O mercado automotivo brasileiro registrou desempenho misto no primeiro bimestre de 2026, com vendas internas resilientes e produção impactada pela retração das exportações, segundo dados da Anfavea divulgados em março de 2026. A produção acumulada recuou 8,9%, atingindo 338 mil autoveículos.

Fevereiro de 2026 registrou média diária de vendas de 10,3 mil unidades, a segunda melhor média para o mês nos últimos 10 anos. O desempenho positivo de automóveis e comerciais leves, com alta de 18% nos emplacamentos do bimestre frente a 2025, tende a sustentar a demanda por insumos químicos industriais aplicados na cadeia automotiva, como polímeros (PE, PP, PVC), adesivos, tintas, solventes e compostos de borracha sintética.

O segmento de veículos eletrificados (híbridos e elétricos) apresentou crescimento expressivo: 28.120 unidades emplacadas em fevereiro, representando 15,9% do total de veículos leves, com participação de modelos fabricados no Brasil atingindo 43% desse volume, que é a maior marca da série histórica da Anfavea. A produção nacional de eletrificados, demanda insumos específicos, como polímeros de engenharia para componentes de baterias, compostos isolantes e materiais leves para ganho de eficiência energética.

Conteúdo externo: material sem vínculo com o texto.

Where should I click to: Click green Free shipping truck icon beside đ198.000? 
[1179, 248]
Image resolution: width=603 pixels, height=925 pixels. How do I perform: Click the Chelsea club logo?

Apesar do bom ritmo de vendas domésticas, a produção industrial recuou no primeiro bimestre, puxada pela queda de 28% nas exportações, que totalizaram 59,4 mil unidades. A retração foi concentrada no mercado argentino, principal destino de veículos brasileiros, o que impacta diretamente a demanda por insumos químicos aplicados em veículos destinados à exportação.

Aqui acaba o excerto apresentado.